What’s the Deal with Casual Relationships in Our 20s and 30s?
In my work as a mental health counselor, I often hear young adults in their 20s and 30s ask the same questions: “Why does it feel like no one wants to commit?” and “Are relationships today just about convenience?”
It’s a common concern—and it speaks to the cultural, psychological, and relational shifts happening in how people approach love and connection. Let’s explore what’s behind the rise of casual relationships and the challenges around commitment in today’s world.
- Cultural Shifts and Changing Timelines – Compared to past generations, people are marrying later, focusing on careers, education, and personal growth before settling down. This extended timeline creates more space for casual dating and situationships. The priority isn’t always long-term commitment—it’s often self-discovery, independence, and flexibility.
- The Influence of Technology – Dating apps and social media have changed the landscape of relationships. With endless options at your fingertips, it’s easy to believe there might always be “someone better” just a swipe away. While this increases possibilities, it can also make committing to one person feel riskier.
- Fear of Vulnerability – True commitment requires emotional risk—allowing someone to see your flaws, fears, and insecurities. For many, casual relationships feel safer. They offer connection without the deeper vulnerability that comes with long-term commitment.
- Past Relationship Wounds – Many young adults carry unresolved pain from family dynamics, divorce, or previous breakups. These experiences can make intimacy feel threatening, leading people to avoid commitment as a way to protect themselves from potential heartbreak.
- Redefining What Commitment Means – Commitment doesn’t always look the same for everyone anymore. Some people want traditional marriage, while others value long-term partnerships without legal ties. Some prioritize emotional connection but not exclusivity. The challenge often comes when two people define “commitment” differently but assume they’re on the same page.

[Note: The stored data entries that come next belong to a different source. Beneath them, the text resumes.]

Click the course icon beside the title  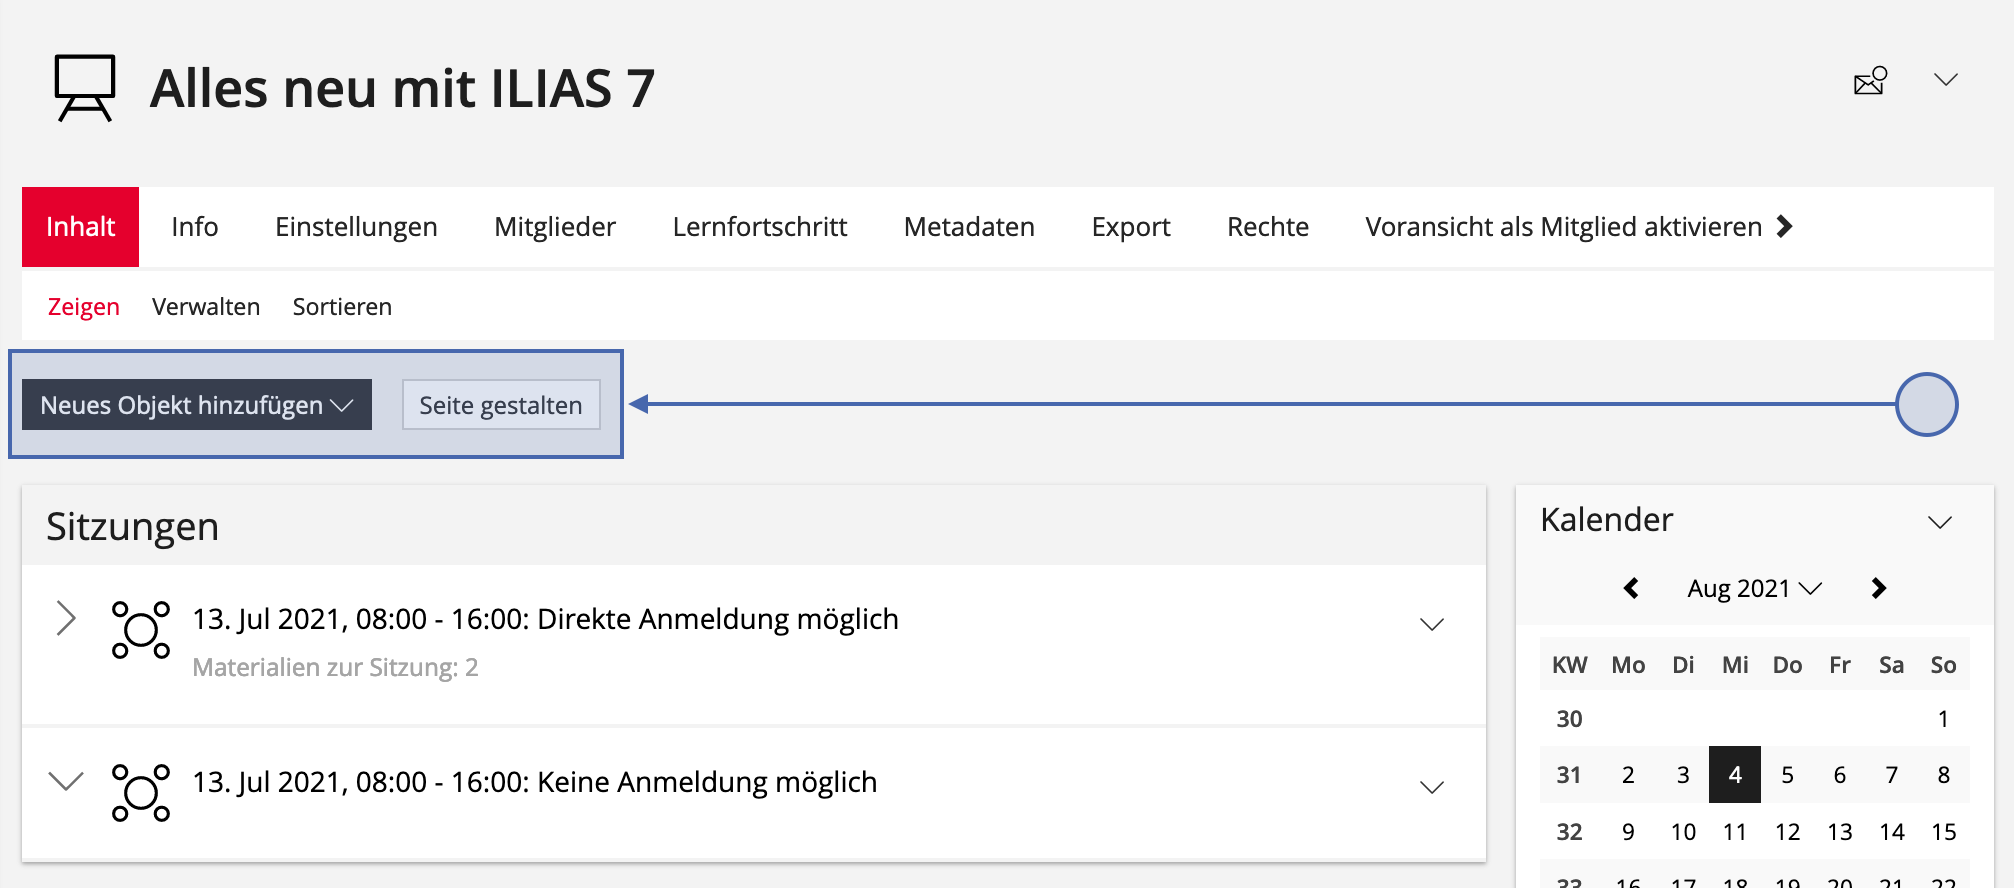pyautogui.click(x=85, y=88)
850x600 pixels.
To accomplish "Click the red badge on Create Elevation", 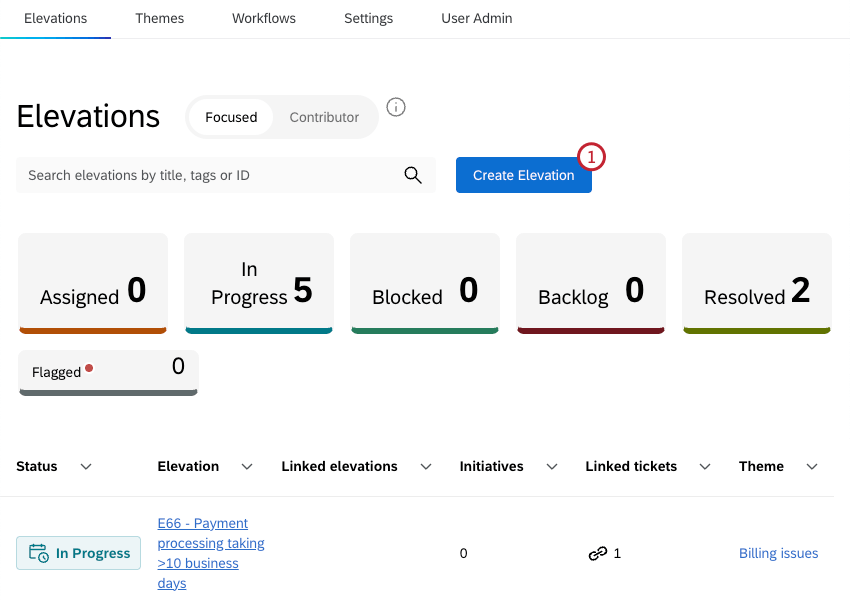I will pos(591,157).

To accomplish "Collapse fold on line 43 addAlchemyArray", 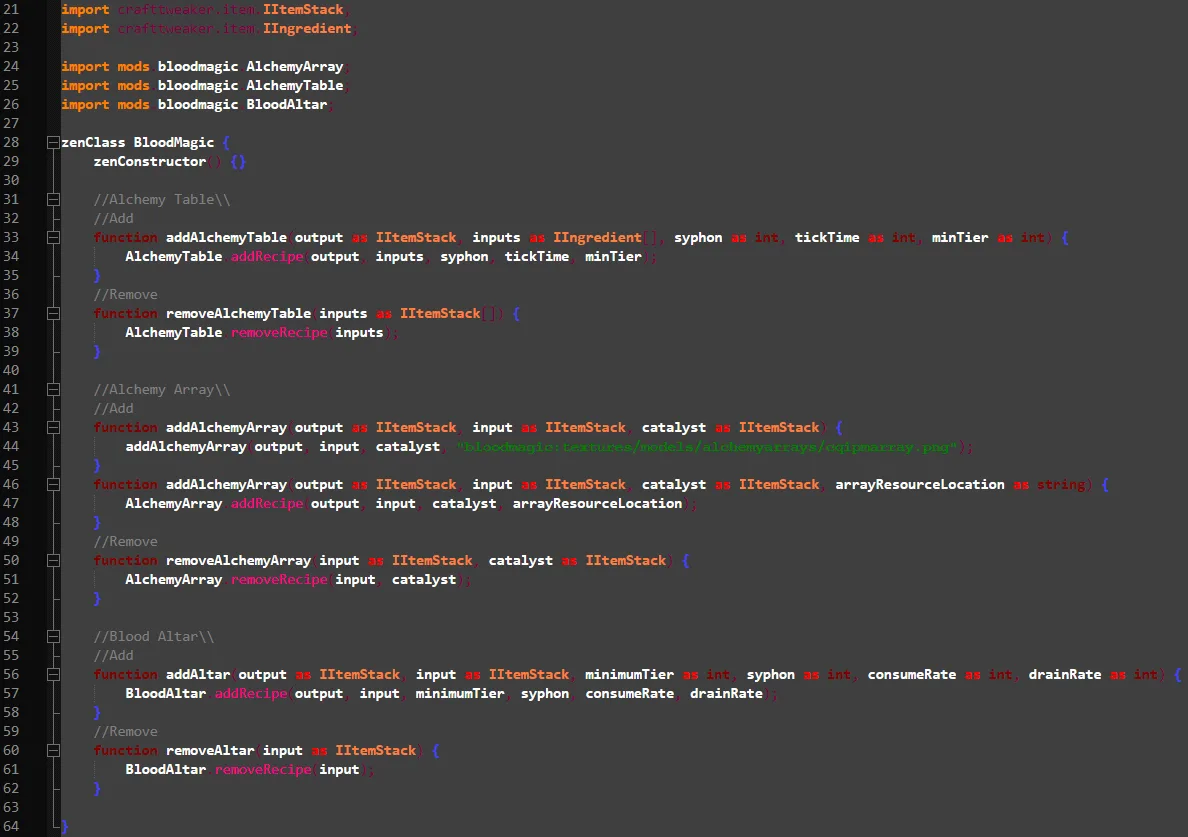I will coord(53,427).
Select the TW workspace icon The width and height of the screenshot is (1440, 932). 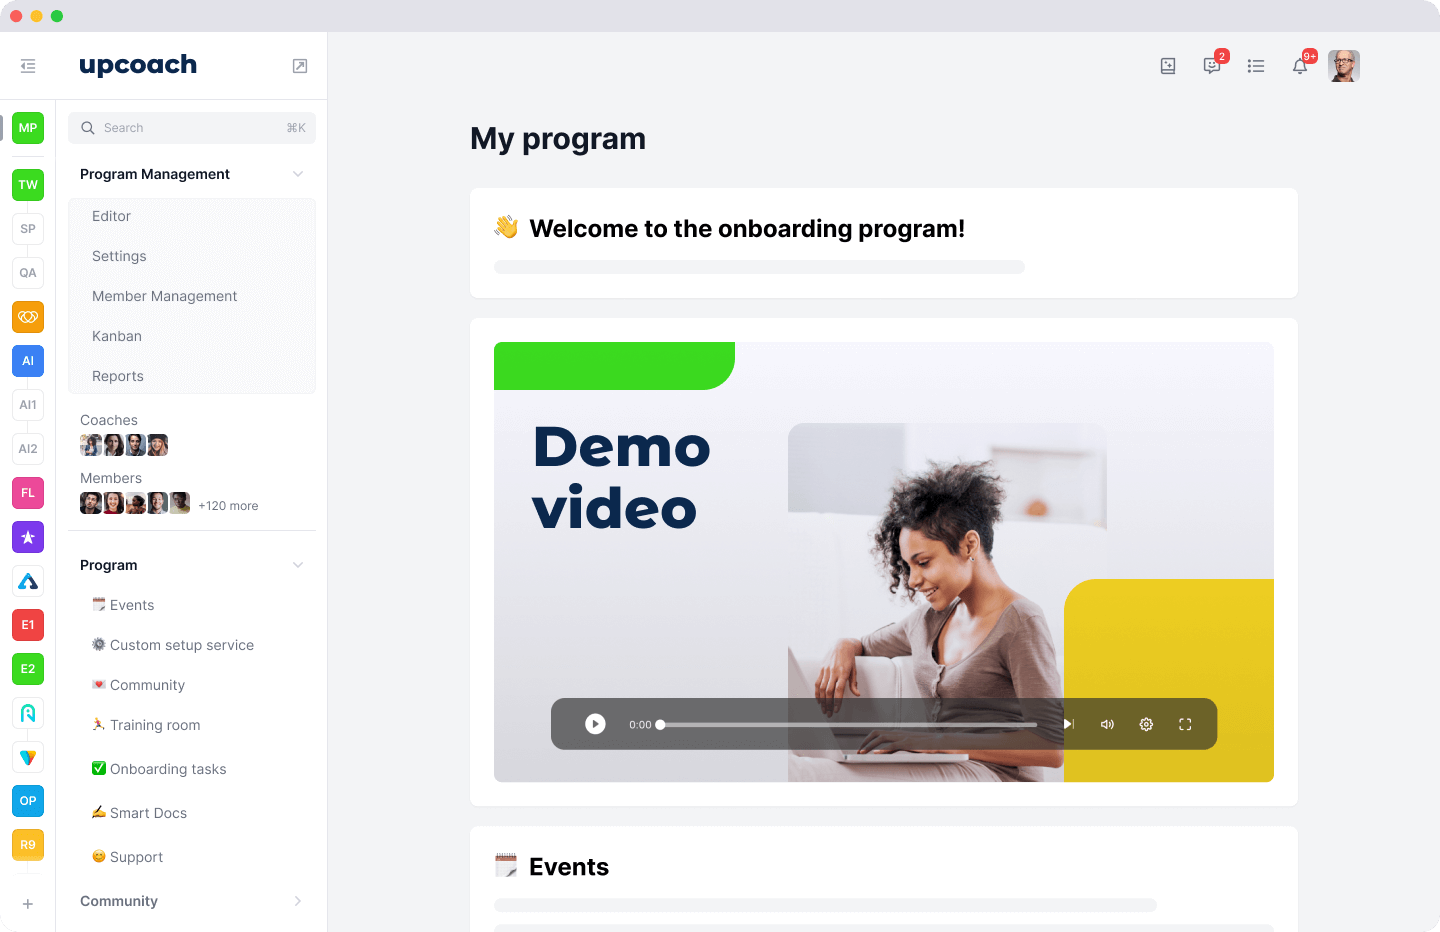pos(28,184)
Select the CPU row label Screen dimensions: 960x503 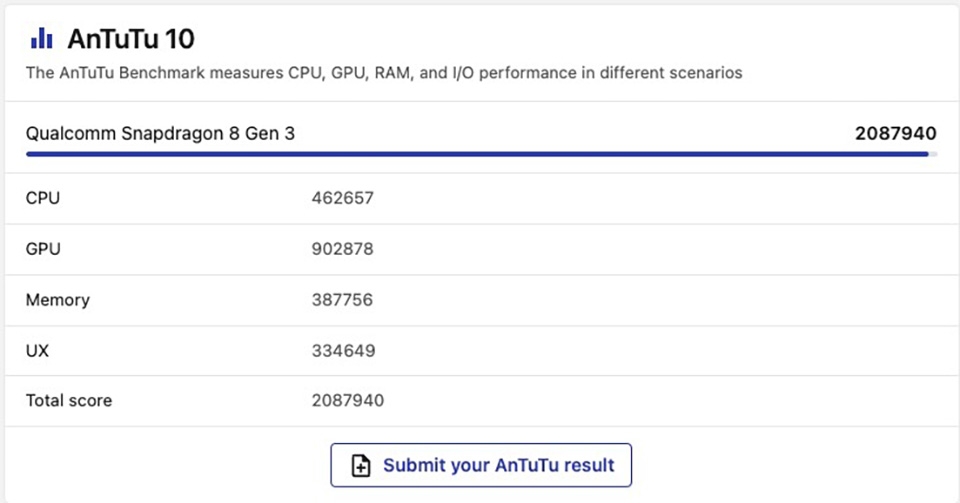coord(43,198)
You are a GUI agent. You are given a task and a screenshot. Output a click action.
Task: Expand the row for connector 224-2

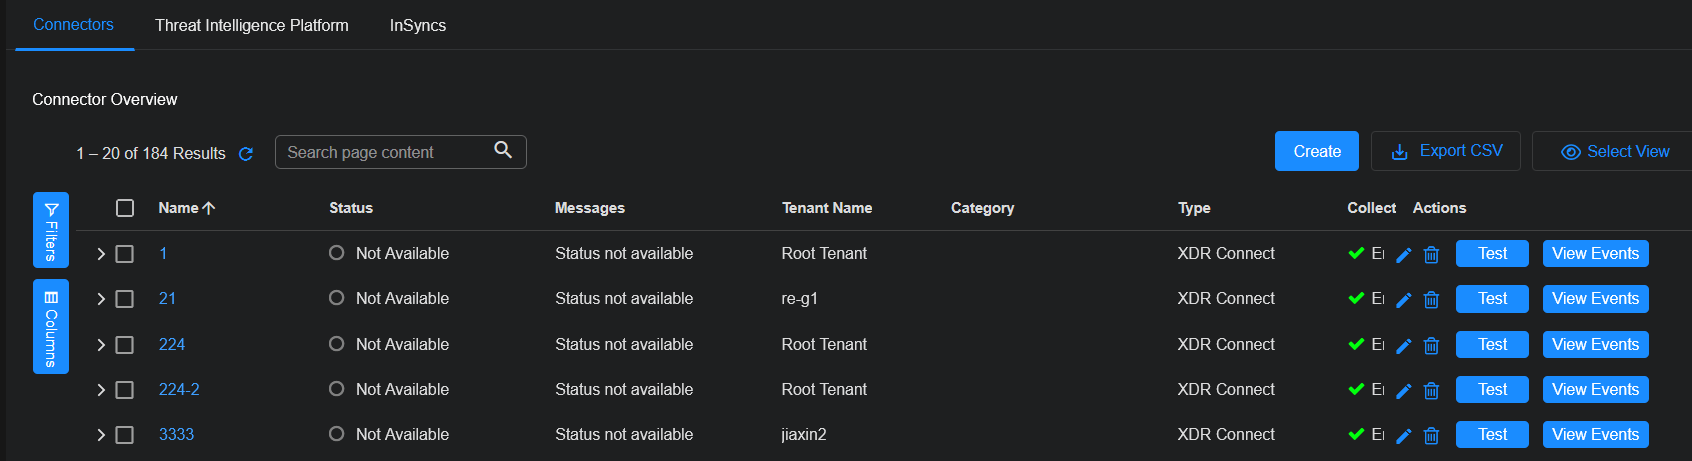(101, 390)
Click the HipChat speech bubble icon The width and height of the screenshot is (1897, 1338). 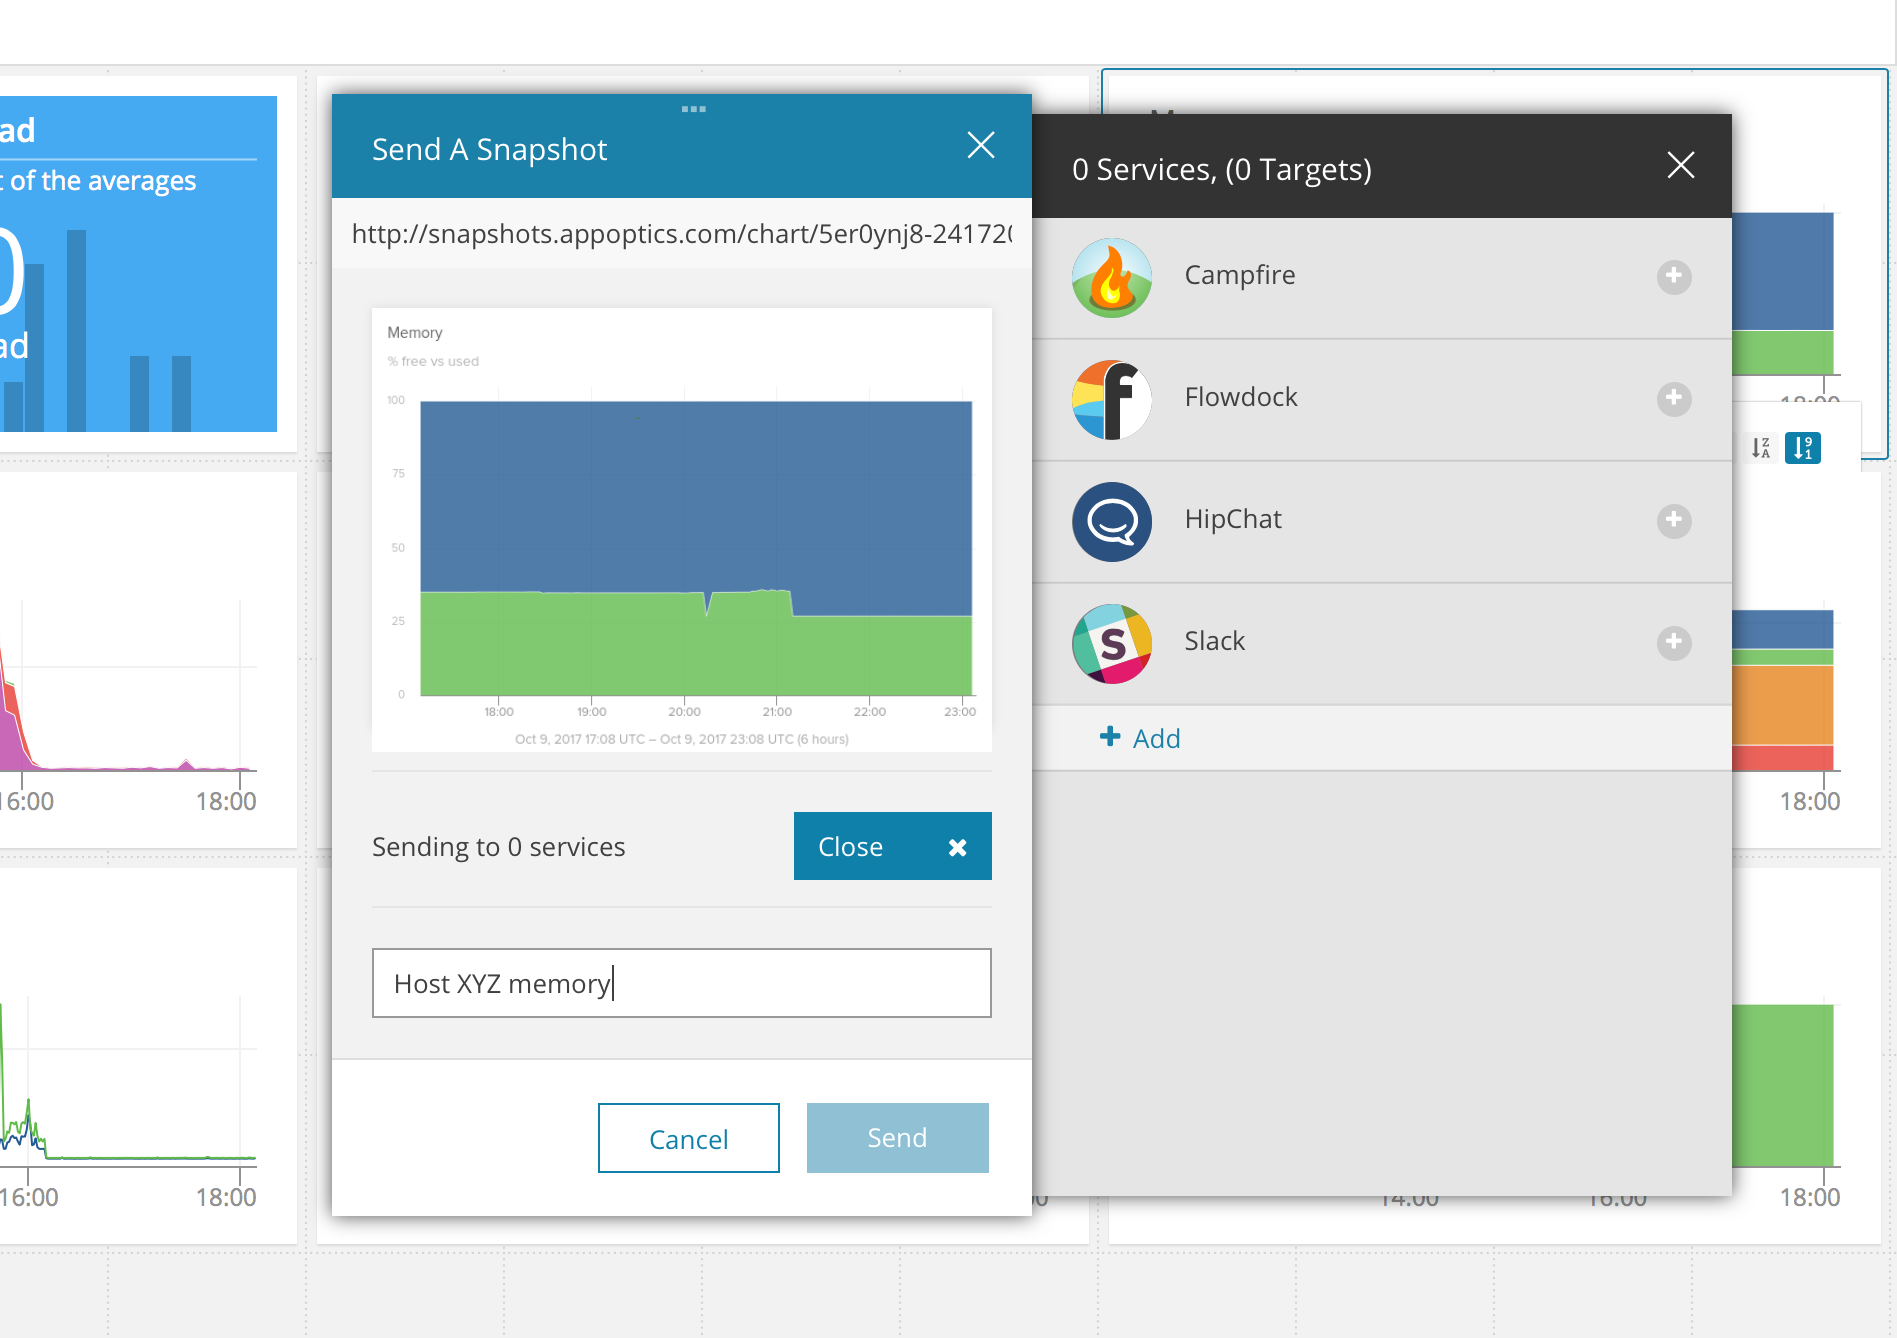(1111, 522)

- The Rise of Independence – Many individuals in their 20s and 30s are deeply invested in building independence—financial stability, career success, and personal identity. Commitment can sometimes feel like a threat to that independence, when in reality, healthy relationships should enhance—not diminish—personal growth.
- The Desire for Both Freedom and Connection – We live in a culture that celebrates autonomy and exploration. But at the same time, we are wired for deep connection and belonging. This tension often plays out as people seeking closeness but pulling back when relationships require sacrifice, compromise, or permanence.
Casual relationships in your 20s and 30s aren’t necessarily “bad.” They can offer opportunities to learn about yourself, explore compatibility, and practice communication. The challenge arises when one person is seeking commitment and the other isn’t—or when casual dating becomes a shield against intimacy and vulnerability.
If you find yourself feeling frustrated with the lack of commitment in modern dating, it may be helpful to pause and reflect: What does commitment mean to me? Am I ready for it? Am I choosing partners who want the same things?
As a Licensed Mental Health Counselor, I work with individuals navigating love, intimacy, and modern relationships. Commitment is possible—but it often requires clarity, courage, and a willingness to be vulnerable.